Poll: Is MPLS BS?
A large proportion of the optical networking community takes the view that the development of MPLS (multiprotocol label switching) has lost its way, according to the results of Light Reading’s August research poll: MPLS - Just Kidding?
The poll, which has already been taken by more than 650 people, reflects a widespread belief that development work has been hijacked by the same folk that jumped on the ATM (asynchronous transfer mode) marketing bandwagon several years ago.
In particular, they say, MPLS is being promoted in the same way as ATM was -- as a panacea for simplifying networks and addressing every service provider requirement under the sun. Some network architects feel it’s being pressed into use for applications for which it isn’t well suited, like virtual private networks. (It does, however, make perfect toast.)
The upshot of this "over-egging the pudding" is likely to be over-complicated software -- and that translates into bugs and unacceptable reliability risks for service providers.
In our poll, 36 percent of respondents think that “MPLS is effectively ATM all over again,” and another 32 percent think there’s some truth in the statement. Only 28 percent disagree.
In some respects this isn’t particularly surprising, because the fundamental goal of MPLS is much the same as ATM's -- to enable service providers to consolidate traffic onto common infrastructure and offer predictable service quality .
A considerable proportion of respondents -- 38 percent -- think that “MPLS will end up just like ATM, a big ball of hair." Another 16 percent think there’s some truth in the statement. However, 40 percent flat disagree. (Could they be the folk marketing MPLS routers and switches?)
The split reflects a “religious” separation between two camps in the optical networking industry, according to David Drury, president of the MPLS Forum -- who just happens to have been a big ATM marketing muckamuck himself, at Fore Systems, the ATM switch vendor acquired by Marconi Communications PLC (Nasdaq/London: MONI).

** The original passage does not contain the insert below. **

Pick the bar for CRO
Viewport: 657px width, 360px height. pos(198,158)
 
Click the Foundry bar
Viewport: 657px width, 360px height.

Drury belongs to the camp that believes some services (such as voice and video) have to be provided over some sort of connection, whether it’s physical (as in a telephone line) or logical (as in frame relay, ATM, or now MPLS) in order to guarantee quality.
The other camp comprises "people that think everything can be done with connectionless protocols [like IP],” says Drury. “But no one has shown me how this can guarantee predictable quality services."
This second camp often takes the view that the easiest way to make service quality predictable is to over-provision bandwidth, particularly as optical technologies are driving down the cost of doing this. That’s what’s behind the final question in our poll, whether QoS is only needed at the edge of networks and not in the core. 50 percent of respondents believe this, and 33 percent don't. “In the wide area,” Drury concedes, "over-provisioning the core may well be okay."